To do
Please edit the lines below, changing every "computer-use agent" to "desktop agent" and keeping everything else the same.

Records shown
++++

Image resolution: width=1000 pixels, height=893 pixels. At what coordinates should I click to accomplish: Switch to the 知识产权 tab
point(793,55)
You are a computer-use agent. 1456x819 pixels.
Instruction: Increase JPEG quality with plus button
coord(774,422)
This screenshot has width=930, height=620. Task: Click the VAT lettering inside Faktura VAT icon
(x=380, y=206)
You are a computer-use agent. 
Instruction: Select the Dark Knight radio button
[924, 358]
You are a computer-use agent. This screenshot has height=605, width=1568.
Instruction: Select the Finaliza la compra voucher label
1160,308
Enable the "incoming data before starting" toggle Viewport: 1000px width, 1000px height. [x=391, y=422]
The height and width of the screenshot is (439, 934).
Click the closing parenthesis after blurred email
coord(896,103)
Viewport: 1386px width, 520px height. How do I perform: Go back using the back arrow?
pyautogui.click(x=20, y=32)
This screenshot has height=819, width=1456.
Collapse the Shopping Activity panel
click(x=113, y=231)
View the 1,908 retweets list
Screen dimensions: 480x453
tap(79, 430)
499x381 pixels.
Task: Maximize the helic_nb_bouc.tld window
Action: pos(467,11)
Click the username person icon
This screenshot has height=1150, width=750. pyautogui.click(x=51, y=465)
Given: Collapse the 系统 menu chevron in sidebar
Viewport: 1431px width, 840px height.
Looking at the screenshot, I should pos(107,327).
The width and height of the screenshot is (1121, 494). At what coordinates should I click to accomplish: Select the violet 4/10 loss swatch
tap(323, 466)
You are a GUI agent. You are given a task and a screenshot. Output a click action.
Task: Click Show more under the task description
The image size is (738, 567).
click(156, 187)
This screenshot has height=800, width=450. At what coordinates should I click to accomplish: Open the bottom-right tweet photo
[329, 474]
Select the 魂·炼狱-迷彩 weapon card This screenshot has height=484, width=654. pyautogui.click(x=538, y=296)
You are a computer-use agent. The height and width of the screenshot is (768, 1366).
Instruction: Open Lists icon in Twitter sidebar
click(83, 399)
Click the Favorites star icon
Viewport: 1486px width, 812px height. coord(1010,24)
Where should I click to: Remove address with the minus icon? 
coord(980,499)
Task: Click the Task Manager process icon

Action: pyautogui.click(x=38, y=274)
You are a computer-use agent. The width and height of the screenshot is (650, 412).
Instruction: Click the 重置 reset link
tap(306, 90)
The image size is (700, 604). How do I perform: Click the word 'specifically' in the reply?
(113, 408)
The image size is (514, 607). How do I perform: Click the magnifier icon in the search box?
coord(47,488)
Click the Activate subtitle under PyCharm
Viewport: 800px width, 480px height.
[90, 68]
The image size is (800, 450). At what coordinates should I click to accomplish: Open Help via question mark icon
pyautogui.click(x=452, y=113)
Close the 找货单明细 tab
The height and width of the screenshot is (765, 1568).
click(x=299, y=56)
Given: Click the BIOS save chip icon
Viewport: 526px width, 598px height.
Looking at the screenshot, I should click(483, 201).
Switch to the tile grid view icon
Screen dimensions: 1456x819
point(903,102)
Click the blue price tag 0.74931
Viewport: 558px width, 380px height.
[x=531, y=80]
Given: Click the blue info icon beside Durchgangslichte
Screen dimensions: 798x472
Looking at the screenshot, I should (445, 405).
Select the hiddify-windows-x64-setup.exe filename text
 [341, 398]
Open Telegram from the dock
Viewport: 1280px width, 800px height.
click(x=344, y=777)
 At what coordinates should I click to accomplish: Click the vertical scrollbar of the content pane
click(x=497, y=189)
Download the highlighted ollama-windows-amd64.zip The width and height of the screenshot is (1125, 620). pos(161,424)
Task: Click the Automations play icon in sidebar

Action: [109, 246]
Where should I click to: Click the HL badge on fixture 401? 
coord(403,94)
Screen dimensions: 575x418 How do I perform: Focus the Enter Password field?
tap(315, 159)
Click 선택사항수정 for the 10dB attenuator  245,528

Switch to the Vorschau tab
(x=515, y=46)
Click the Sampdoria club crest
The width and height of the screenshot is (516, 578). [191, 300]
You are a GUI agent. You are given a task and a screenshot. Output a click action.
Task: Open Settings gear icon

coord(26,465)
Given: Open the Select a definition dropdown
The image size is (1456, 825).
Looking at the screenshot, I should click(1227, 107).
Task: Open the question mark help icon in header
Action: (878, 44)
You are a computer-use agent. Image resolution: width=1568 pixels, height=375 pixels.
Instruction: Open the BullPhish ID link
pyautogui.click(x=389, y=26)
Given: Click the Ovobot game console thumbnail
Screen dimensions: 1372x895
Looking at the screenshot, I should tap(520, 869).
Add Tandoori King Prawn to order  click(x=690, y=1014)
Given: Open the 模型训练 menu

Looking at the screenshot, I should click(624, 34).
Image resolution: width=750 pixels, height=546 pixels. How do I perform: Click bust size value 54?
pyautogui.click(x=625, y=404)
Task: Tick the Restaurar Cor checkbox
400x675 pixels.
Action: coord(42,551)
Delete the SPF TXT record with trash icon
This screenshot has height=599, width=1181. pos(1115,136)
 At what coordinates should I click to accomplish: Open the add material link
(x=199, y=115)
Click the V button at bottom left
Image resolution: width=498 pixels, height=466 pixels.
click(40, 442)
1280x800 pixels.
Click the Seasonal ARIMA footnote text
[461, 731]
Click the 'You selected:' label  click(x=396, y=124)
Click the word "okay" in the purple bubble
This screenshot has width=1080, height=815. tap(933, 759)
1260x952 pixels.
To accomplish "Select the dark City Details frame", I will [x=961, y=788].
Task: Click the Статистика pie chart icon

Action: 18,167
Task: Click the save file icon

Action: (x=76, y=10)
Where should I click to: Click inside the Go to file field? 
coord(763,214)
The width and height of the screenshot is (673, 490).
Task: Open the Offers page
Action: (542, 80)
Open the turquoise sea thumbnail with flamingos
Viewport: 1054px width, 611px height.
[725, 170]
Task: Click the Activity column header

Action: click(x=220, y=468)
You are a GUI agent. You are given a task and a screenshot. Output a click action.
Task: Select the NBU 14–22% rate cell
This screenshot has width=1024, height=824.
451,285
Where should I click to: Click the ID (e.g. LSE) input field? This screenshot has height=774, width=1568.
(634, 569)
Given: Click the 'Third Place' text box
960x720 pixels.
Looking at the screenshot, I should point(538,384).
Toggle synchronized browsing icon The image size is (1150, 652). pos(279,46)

++++

Exercise answer
Image resolution: width=1000 pixels, height=893 pixels. At what coordinates should I click to accomplish: Switch to the 知识产权 tab
point(793,55)
You are a desktop agent. 1456x819 pixels.
Instruction: Increase JPEG quality with plus button
coord(774,422)
This screenshot has width=930, height=620. Task: Click the VAT lettering inside Faktura VAT icon
(x=380, y=206)
You are a desktop agent. 
Instruction: Select the Dark Knight radio button
[924, 358]
You are a desktop agent. This screenshot has height=605, width=1568.
Instruction: Select the Finaliza la compra voucher label
1160,308
Enable the "incoming data before starting" toggle Viewport: 1000px width, 1000px height. [x=391, y=422]
The height and width of the screenshot is (439, 934).
Click the closing parenthesis after blurred email
coord(896,103)
Viewport: 1386px width, 520px height. How do I perform: Go back using the back arrow?
pyautogui.click(x=20, y=32)
This screenshot has height=819, width=1456.
Collapse the Shopping Activity panel
click(x=113, y=231)
View the 1,908 retweets list
Screen dimensions: 480x453
tap(79, 430)
499x381 pixels.
Task: Maximize the helic_nb_bouc.tld window
Action: pos(467,11)
Click the username person icon
This screenshot has height=1150, width=750. pyautogui.click(x=51, y=465)
Given: Collapse the 系统 menu chevron in sidebar
Viewport: 1431px width, 840px height.
Looking at the screenshot, I should pos(107,327).
The width and height of the screenshot is (1121, 494). At what coordinates should I click to accomplish: Select the violet 4/10 loss swatch
tap(323, 466)
You are a GUI agent. You are given a task and a screenshot. Output a click action.
Task: Click Show more under the task description
The image size is (738, 567).
click(156, 187)
This screenshot has height=800, width=450. At what coordinates should I click to accomplish: Open the bottom-right tweet photo
[329, 474]
Select the 魂·炼狱-迷彩 weapon card This screenshot has height=484, width=654. pyautogui.click(x=538, y=296)
You are a desktop agent. The height and width of the screenshot is (768, 1366).
Instruction: Open Lists icon in Twitter sidebar
click(83, 399)
Click the Favorites star icon
Viewport: 1486px width, 812px height. coord(1010,24)
Where should I click to: Remove address with the minus icon? 
coord(980,499)
Task: Click the Task Manager process icon

Action: pyautogui.click(x=38, y=274)
You are a desktop agent. The width and height of the screenshot is (650, 412).
Instruction: Click the 重置 reset link
tap(306, 90)
The image size is (700, 604). How do I perform: Click the word 'specifically' in the reply?
(113, 408)
The image size is (514, 607). How do I perform: Click the magnifier icon in the search box?
coord(47,488)
Click the Activate subtitle under PyCharm
Viewport: 800px width, 480px height.
[90, 68]
The image size is (800, 450). At what coordinates should I click to accomplish: Open Help via question mark icon
pyautogui.click(x=452, y=113)
Close the 找货单明细 tab
The height and width of the screenshot is (765, 1568).
click(x=299, y=56)
Given: Click the BIOS save chip icon
Viewport: 526px width, 598px height.
Looking at the screenshot, I should click(483, 201).
Switch to the tile grid view icon
Screen dimensions: 1456x819
point(903,102)
Click the blue price tag 0.74931
Viewport: 558px width, 380px height.
[x=531, y=80]
Given: Click the blue info icon beside Durchgangslichte
Screen dimensions: 798x472
Looking at the screenshot, I should (445, 405).
Select the hiddify-windows-x64-setup.exe filename text
 [341, 398]
Open Telegram from the dock
Viewport: 1280px width, 800px height.
click(x=344, y=777)
 At what coordinates should I click to accomplish: Click the vertical scrollbar of the content pane
click(x=497, y=189)
Download the highlighted ollama-windows-amd64.zip The width and height of the screenshot is (1125, 620). pos(161,424)
Task: Click the Automations play icon in sidebar

Action: [109, 246]
Where should I click to: Click the HL badge on fixture 401? 
coord(403,94)
Screen dimensions: 575x418 How do I perform: Focus the Enter Password field?
tap(315, 159)
Click 선택사항수정 for the 10dB attenuator  245,528

Switch to the Vorschau tab
(x=515, y=46)
Click the Sampdoria club crest
The width and height of the screenshot is (516, 578). [191, 300]
You are a GUI agent. You are given a task and a screenshot. Output a click action.
Task: Open Settings gear icon

coord(26,465)
Given: Open the Select a definition dropdown
The image size is (1456, 825).
Looking at the screenshot, I should click(1227, 107).
Task: Open the question mark help icon in header
Action: (878, 44)
You are a desktop agent. Image resolution: width=1568 pixels, height=375 pixels.
Instruction: Open the BullPhish ID link
pyautogui.click(x=389, y=26)
Given: Click the Ovobot game console thumbnail
Screen dimensions: 1372x895
Looking at the screenshot, I should tap(520, 869).
Add Tandoori King Prawn to order  click(x=690, y=1014)
Given: Open the 模型训练 menu

Looking at the screenshot, I should click(624, 34).
Image resolution: width=750 pixels, height=546 pixels. How do I perform: Click bust size value 54?
pyautogui.click(x=625, y=404)
Task: Tick the Restaurar Cor checkbox
400x675 pixels.
Action: coord(42,551)
Delete the SPF TXT record with trash icon
This screenshot has height=599, width=1181. pos(1115,136)
 At what coordinates should I click to accomplish: Open the add material link
(x=199, y=115)
Click the V button at bottom left
Image resolution: width=498 pixels, height=466 pixels.
click(40, 442)
1280x800 pixels.
Click the Seasonal ARIMA footnote text
[461, 731]
Click the 'You selected:' label  click(x=396, y=124)
Click the word "okay" in the purple bubble
This screenshot has width=1080, height=815. tap(933, 759)
1260x952 pixels.
To accomplish "Select the dark City Details frame", I will [x=961, y=788].
Task: Click the Статистика pie chart icon

Action: 18,167
Task: Click the save file icon

Action: (x=76, y=10)
Where should I click to: Click inside the Go to file field? 
coord(763,214)
The width and height of the screenshot is (673, 490).
Task: Open the Offers page
Action: (542, 80)
Open the turquoise sea thumbnail with flamingos
Viewport: 1054px width, 611px height.
[725, 170]
Task: Click the Activity column header

Action: click(x=220, y=468)
You are a GUI agent. You are given a task and a screenshot. Output a click action.
Task: Select the NBU 14–22% rate cell
This screenshot has width=1024, height=824.
451,285
Where should I click to: Click the ID (e.g. LSE) input field? This screenshot has height=774, width=1568.
(634, 569)
Given: Click the 'Third Place' text box
960x720 pixels.
Looking at the screenshot, I should point(538,384).
Toggle synchronized browsing icon The image size is (1150, 652). pos(279,46)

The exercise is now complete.